**ESERCIZI DA SVOLGERE**
1. Rispondi a queste domande in base al brano sulla morte dell'Arciduca Rodolfo.
(a) Quanti anni aveva l'Arciduca Rodolfo?
(b) In quale notte avvennero i fatti?
(c) In che anno e in quale luogo fu ritrovata la lettera della ragazza alla madre?
2. Trascrivi dal brano sulla morte dell'Arciduca Rodolfo il tratto che va da "Fu suicidio per" fino a "senza la speranze.".

**ESTRATTO DEL DOCUMENTO**

= = = = =

Una vicenda controversa


Fu suicidio per un amore impossibile o una duplice esecuzione, giustificata da un’ambigua “Ragion di Stato”? Sono trascorsi centotrenta anni dalla morte dell’Arciduca Rodolfo, trentunenne erede al trono degli Asburgo-Lorena e della sua amante, la Baronessina diciassettenne Marie Alexandrine von Vetsera, eppure, ancora oggi, non è del tutto chiaro ciò che accadde la notte di quel 30 gennaio 1889, in un piccolo castello, nel sud dell’Austria. Anche se, la scoperta di una lettera, di sicuro l’ultima, inviata dalla ragazza alla madre e rinvenuta, nel 2015, nel caveau di una banca austriaca, renderebbe veritiera la tesi dell’omicidio-suicidio, come tragico epilogo di una passione senza la speranze.

= = = = =

**MATERIALE FORNITO**
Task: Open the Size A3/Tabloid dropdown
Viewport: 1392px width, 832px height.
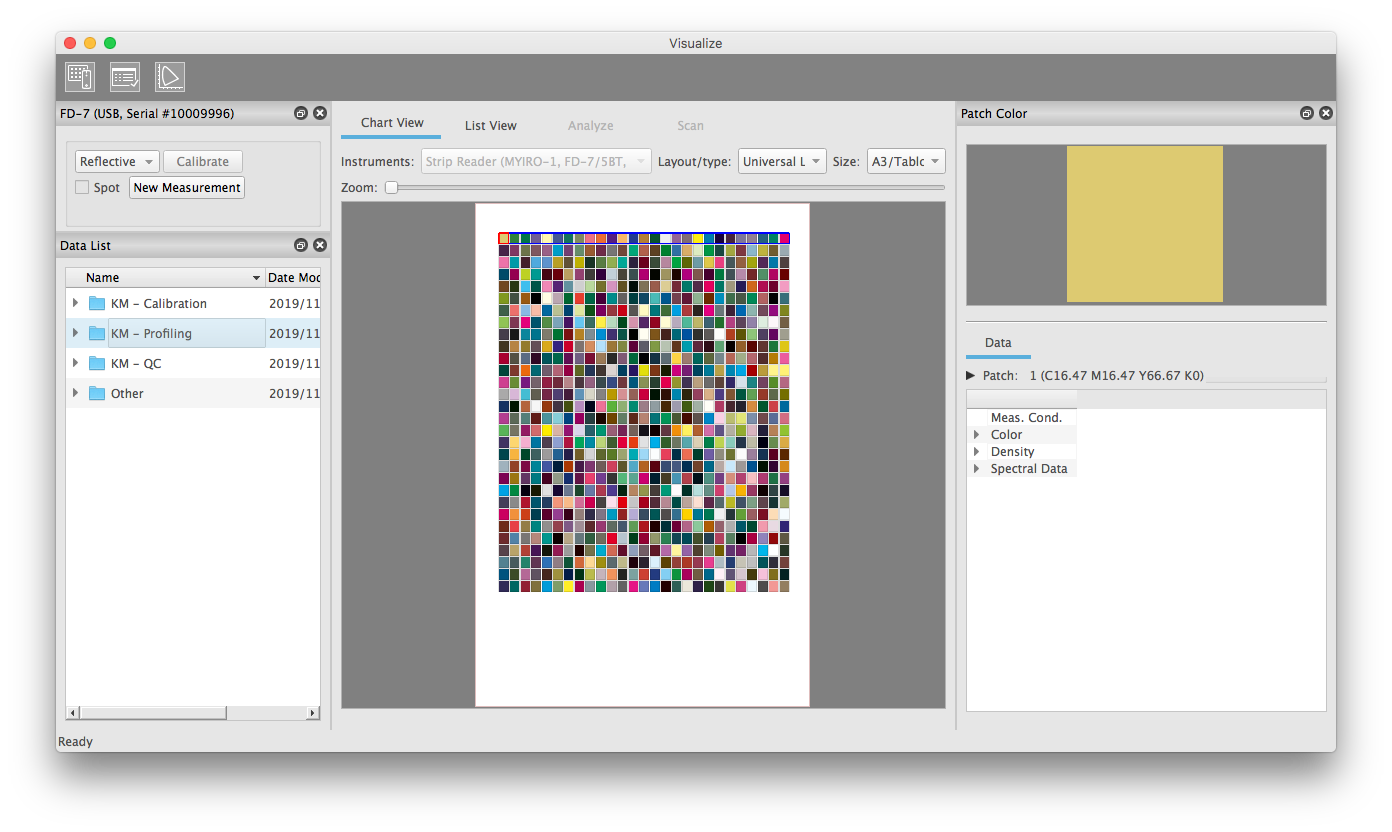Action: pos(905,162)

= = = = =

**SOLUZIONI QUI SOTTO**
1.
(a) Aveva trentun anni.
(b) I fatti avvennero nella notte del 30 gennaio 1889.
(c) La lettera fu ritrovata nel 2015, nel caveau di una banca austriaca.

2.
Fu suicidio per un amore impossibile o una duplice esecuzione, giustificata da un’ambigua “Ragion di Stato”? Sono trascorsi centotrenta anni dalla morte dell’Arciduca Rodolfo, trentunenne erede al trono degli Asburgo-Lorena e della sua amante, la Baronessina diciassettenne Marie Alexandrine von Vetsera, eppure, ancora oggi, non è del tutto chiaro ciò che accadde la notte di quel 30 gennaio 1889, in un piccolo castello, nel sud dell’Austria. Anche se, la scoperta di una lettera, di sicuro l’ultima, inviata dalla ragazza alla madre e rinvenuta, nel 2015, nel caveau di una banca austriaca, renderebbe veritiera la tesi dell’omicidio-suicidio, come tragico epilogo di una passione senza la speranze.